Advice to Organizations

FIELD: Just a couple more questions about your book, please. If you were to sum it up, what advice would you offer to organizations so they can get a better handle on ESI and e-discovery?

MATTHEWS: I think that the whole point of the book and the answer to the question really is that the way to avoid the risks that come by not understanding electronic evidence and electronically stored information is by understanding better where that data lives, how it's created, how it's stored, how it can be acquired safely and how it can be managed. The only way to do that is really to dig in and learn this stuff. The book that I wrote is a good starting place. It's a good place and it has a ton of references in the back for people who want to get into it deeper, but there is a good starting place.

It's a good way to kind of get a feel for what kind of data might be surrounding you, what kind of data you or organization might be creating and a good checklist for if we've got some reason to have to acquire electronic evidence or electronically stored information, where do we start? What do we look for? What are the different places this could be? There are a lot of places that you might not consider right up front so it's just important to have that overall understanding and be able to manage it in a secure way.

FIELD: Last question for you. We've talked about a bunch of different audience segments. How should they best use this book?

MATTHEWS: I wrote it in a way that I think you can use it either as a reference where you can pick it up and look at the table of contents and say, "Okay, I'm really specifically interested in the case law around this," and go to the case law chapter. "I'm really specifically interested in all the different types of electronically stored information," so I can go to that chapter and it's broken down into all of them so you can kind of pick and choose, or I also wrote it in a way that's fun enough to read I think and interesting enough that you could read it cover to cover and really get a lot out of it, and kind of move through it in a way that as you're reading it, it builds on itself.
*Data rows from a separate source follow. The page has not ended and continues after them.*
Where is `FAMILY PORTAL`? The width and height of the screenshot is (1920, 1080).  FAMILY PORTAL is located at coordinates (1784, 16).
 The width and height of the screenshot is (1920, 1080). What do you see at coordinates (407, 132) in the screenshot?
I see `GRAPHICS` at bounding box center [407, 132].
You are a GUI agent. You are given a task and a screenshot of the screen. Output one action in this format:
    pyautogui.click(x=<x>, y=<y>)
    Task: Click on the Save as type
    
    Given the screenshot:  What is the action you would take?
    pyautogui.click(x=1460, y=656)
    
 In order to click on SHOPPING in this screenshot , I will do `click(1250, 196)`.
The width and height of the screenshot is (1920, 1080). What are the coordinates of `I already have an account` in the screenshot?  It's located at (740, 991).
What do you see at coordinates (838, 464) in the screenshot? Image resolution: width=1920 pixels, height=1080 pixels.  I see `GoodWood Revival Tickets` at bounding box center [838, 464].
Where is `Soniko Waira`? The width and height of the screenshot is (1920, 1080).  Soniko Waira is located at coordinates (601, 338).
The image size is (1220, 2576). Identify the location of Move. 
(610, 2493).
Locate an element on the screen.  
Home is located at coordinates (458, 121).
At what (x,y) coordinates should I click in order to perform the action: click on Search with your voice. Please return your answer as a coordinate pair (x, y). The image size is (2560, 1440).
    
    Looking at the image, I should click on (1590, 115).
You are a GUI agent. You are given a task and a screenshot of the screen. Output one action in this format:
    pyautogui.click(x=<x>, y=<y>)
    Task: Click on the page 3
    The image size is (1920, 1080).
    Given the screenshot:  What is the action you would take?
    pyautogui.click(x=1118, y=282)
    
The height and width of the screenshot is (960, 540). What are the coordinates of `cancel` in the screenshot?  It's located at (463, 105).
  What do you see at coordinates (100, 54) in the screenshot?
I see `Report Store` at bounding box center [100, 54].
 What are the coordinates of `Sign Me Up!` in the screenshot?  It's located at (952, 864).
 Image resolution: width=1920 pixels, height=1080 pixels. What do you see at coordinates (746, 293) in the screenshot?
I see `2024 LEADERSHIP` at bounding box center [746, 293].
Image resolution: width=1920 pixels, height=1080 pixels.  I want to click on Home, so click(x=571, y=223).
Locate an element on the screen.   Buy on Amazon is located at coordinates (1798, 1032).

You start out with basics, how do things work, and that's how it really starts. How do these things work? Then you start getting into some of the legal issues and how it applies to you and then how the legal issues apply, and then more into what you can do with it, what kind of things you can do to manage it better and to acquire it and the legal issues and the forensically sound means of preserving data and securing data. I think it's written in a way that you can either use it as a reference book or use it to really work your way through from beginning to end - what is electronic information, where is it, how is it stored and what should I be doing to better manage it.